Dr Yi Wu, Henley Business School, University of Reading, UK

Dr Steven Devaney, Henley Business School, University of Reading, UK


Tags: ESG, media sentiment, text mining, pricing, machine learning

Output type: Research briefing

Target stakeholders: Asset managers, property researchers, financial PR



"Newspaper colour" by NS Newsflash is licensed under CC BY 2.0.


What’s the issue?


While the role of sentiment in financial markets and the wider economy is well explored, there has been much less analysis of its impact on the real estate investment market. The pricing of real estate assets or investment vehicles should reflect rational expectations of future cash flows. However, as there is considerable illiquidity and information asymmetries in the underlying real estate market, sentiment is also likely to play a role in pricing and investment decision making. Arguably, measuring media influence on real estate market outcomes is not only of interest to academic researchers, but also to real estate professionals because it can help investors and their advisers understand anomalies in real estate pricing and the adjustments to pricing that might happen when sentiment changes.


Earlier thinking and research


Existing academic research on sentiment in real estate investment has either used published survey indicators or constructed bespoke measures based on economic data and/or capital flows.[1] Survey indicators capture the perceptions and expectations of different industry players to gauge the sentiment of the real estate market using questionnaires. Examples in the UK include market surveys conducted by the RICS that include questions on the expectations and perceptions of surveyors.[2] Such surveys can be time consuming to conduct and so results may only be available at relatively low frequencies such as quarterly or annual intervals. Similarly, the availability of composite indicators generated from economic data depends on the variables used to construct them and it can be challenging to isolate the contribution of sentiment from the other data contained within such measures.


Towards a new approach


The development of textual analysis techniques and the greater availability of textual data has created the possibility of going deeper into the analysis of soft data, including newspaper articles and other media-generated content. In our project, we started examining such data to gauge its potential for producing high frequency measures of real estate sentiment. We investigate whether the media has had an impact on real estate market pricing and performance, with an initial focus on media coverage of specific listed real estate firms. The project seeks to measure the sentiment that is embedded in the text of news articles related to such firms, and to compare this with the share price performance of those firms.

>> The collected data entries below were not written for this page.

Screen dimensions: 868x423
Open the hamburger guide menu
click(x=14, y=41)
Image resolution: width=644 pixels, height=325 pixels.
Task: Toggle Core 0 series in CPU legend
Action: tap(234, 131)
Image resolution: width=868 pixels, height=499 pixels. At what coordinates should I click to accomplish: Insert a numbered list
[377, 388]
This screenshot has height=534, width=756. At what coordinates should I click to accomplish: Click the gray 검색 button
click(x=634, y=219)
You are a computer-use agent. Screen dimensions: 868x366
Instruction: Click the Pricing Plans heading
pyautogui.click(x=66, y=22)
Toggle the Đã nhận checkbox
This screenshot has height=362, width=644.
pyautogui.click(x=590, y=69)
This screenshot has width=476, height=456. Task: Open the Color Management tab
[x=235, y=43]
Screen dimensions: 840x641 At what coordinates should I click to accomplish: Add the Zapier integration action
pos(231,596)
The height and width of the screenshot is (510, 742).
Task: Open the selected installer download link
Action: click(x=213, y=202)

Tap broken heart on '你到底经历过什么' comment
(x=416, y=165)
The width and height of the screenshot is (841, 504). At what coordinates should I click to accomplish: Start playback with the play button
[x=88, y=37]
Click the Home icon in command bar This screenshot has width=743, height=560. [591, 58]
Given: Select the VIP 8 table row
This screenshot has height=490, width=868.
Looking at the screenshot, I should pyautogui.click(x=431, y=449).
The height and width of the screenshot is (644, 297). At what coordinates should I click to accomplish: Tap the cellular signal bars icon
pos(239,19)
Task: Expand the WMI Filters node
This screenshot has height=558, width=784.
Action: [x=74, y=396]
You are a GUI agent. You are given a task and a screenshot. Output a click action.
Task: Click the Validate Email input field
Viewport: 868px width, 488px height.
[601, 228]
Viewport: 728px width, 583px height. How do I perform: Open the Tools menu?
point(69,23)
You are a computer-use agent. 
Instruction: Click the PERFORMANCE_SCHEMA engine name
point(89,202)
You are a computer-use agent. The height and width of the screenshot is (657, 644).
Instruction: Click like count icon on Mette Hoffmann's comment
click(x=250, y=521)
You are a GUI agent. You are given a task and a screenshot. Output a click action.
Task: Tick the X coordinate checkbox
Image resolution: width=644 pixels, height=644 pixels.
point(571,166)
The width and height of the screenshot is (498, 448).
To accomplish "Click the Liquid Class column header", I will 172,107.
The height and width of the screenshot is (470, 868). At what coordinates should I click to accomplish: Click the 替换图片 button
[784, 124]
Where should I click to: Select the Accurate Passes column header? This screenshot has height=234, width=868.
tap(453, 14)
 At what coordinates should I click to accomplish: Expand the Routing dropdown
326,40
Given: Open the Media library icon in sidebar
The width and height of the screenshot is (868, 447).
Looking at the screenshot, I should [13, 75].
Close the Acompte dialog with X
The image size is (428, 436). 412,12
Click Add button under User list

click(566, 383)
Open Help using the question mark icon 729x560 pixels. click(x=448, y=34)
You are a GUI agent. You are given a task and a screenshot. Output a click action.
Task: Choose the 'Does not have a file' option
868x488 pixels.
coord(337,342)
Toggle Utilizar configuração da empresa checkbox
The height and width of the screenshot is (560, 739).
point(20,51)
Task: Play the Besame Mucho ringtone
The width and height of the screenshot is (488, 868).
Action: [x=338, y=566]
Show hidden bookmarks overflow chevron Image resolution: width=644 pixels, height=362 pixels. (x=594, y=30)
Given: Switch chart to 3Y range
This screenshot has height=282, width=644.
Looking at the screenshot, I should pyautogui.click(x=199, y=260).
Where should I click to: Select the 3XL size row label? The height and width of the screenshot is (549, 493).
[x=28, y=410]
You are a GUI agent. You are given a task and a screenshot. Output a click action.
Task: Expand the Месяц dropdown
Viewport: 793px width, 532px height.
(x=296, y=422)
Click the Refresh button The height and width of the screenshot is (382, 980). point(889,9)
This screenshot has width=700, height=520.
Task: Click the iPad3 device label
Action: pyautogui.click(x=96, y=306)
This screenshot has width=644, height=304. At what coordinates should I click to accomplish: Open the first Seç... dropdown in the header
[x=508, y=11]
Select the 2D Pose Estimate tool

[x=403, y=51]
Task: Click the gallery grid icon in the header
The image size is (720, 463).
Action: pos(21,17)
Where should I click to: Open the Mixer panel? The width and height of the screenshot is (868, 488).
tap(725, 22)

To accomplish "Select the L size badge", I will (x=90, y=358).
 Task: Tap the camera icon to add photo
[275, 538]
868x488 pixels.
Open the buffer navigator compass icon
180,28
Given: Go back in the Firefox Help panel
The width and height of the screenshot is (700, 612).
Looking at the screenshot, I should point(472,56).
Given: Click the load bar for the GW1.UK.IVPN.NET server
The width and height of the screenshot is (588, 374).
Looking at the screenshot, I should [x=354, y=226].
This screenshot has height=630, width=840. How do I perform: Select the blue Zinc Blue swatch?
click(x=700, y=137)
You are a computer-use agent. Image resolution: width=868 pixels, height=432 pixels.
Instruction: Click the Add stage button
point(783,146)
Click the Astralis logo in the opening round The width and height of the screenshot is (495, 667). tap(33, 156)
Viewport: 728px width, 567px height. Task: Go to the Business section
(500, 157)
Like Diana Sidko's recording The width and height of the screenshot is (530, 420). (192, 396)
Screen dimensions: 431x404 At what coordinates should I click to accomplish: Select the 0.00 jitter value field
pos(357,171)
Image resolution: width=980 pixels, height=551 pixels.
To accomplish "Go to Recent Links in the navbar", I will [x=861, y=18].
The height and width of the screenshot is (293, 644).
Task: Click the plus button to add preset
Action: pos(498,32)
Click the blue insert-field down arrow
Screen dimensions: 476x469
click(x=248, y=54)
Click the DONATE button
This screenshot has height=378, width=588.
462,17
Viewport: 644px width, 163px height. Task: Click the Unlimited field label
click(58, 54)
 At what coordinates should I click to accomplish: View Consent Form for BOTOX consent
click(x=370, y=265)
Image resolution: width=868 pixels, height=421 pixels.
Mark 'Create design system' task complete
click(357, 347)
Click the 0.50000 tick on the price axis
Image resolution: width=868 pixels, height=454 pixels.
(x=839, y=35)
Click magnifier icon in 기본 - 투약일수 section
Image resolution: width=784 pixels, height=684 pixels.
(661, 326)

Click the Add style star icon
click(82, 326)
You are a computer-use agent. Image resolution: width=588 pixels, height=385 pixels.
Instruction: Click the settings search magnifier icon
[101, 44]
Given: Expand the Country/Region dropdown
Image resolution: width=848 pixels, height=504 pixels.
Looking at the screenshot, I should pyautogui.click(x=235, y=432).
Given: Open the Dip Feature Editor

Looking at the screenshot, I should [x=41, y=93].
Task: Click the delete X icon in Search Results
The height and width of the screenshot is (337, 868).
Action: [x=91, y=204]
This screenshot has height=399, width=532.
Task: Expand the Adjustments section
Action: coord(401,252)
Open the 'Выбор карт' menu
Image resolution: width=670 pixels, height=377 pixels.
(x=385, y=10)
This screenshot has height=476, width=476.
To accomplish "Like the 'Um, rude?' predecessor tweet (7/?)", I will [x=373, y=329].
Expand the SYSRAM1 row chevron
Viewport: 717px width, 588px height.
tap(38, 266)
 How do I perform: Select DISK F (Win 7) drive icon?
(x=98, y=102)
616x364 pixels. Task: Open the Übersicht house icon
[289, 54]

To detect sentiment in news articles, researchers in finance and economics have used textual analysis to interpret the words used by analysts and reporters. While most well-known sentiment scoring services are based on financial news providers, we examine articles published by real estate news providers, such as Property Week and EG Radius to capture data about the activities of listed real estate firms. This is because coverage of all but the very largest real estate firms in general financial media is often sparse. We tested different word lists to identify the presence of positive and negative sentiment in the articles. To our knowledge, there is little research of this kind in the real estate sector, but interest in this area is growing.[3]


Our first trial is based on the textual analysis of a pool of UK real estate news articles. We downloaded a sample of articles related to 32 UK REITs from EG Radius and Property Week and produced a time series of sentiment scores using the TB, Vader and Finbert textual analysis packages used by previous research in social sciences and in finance. The graph below provides a comparison of the different approaches. Although the signals are noisy, the rises and falls mirror the ups and downs in the UK real estate market cycle in this period, especially since the mid-1990s.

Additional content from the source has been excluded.